**EXERCISE DESCRIPTION**
Pick out each line of the records that contains the word "should", and copy those lines.

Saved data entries
______
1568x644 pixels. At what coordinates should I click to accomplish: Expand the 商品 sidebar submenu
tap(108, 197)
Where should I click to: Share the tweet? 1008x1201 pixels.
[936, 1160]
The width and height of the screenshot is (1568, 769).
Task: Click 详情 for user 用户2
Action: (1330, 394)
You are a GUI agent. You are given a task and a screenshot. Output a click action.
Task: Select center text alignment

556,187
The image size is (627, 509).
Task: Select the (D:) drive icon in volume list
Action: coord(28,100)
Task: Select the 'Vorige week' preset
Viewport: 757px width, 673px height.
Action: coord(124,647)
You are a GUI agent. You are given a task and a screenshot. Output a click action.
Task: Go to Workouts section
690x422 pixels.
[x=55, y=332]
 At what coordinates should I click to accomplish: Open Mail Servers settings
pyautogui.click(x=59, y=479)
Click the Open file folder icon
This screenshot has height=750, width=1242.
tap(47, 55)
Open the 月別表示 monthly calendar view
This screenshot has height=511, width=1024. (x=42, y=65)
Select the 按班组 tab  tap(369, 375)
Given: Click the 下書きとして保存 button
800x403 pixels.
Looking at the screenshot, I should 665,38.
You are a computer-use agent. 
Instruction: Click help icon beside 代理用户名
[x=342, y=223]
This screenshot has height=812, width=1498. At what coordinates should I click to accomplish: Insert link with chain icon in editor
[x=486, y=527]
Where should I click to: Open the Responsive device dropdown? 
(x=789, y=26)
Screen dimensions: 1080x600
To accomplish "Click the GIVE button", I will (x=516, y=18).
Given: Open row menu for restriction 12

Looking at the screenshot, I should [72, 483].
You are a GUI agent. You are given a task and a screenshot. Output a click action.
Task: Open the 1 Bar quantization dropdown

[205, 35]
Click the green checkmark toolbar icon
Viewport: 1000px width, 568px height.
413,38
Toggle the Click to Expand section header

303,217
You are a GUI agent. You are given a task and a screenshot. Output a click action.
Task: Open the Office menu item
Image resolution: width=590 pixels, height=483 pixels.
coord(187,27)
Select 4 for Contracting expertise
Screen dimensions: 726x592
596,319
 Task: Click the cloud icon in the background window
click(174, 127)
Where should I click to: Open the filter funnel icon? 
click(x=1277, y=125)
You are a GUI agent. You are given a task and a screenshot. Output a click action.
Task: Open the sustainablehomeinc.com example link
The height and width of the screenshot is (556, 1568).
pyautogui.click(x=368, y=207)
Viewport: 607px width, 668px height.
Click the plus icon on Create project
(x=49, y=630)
______
**RESULT BELOW**
1568x644 pixels. At what coordinates should I click to accomplish: Expand the 商品 sidebar submenu
Where should I click to: Share the tweet? 1008x1201 pixels.
 At what coordinates should I click to accomplish: Open Mail Servers settings
Looking at the screenshot, I should 665,38.
This screenshot has height=812, width=1498. At what coordinates should I click to accomplish: Insert link with chain icon in editor
Where should I click to: Open the Responsive device dropdown? 
Looking at the screenshot, I should [72, 483].
Where should I click to: Open the filter funnel icon? 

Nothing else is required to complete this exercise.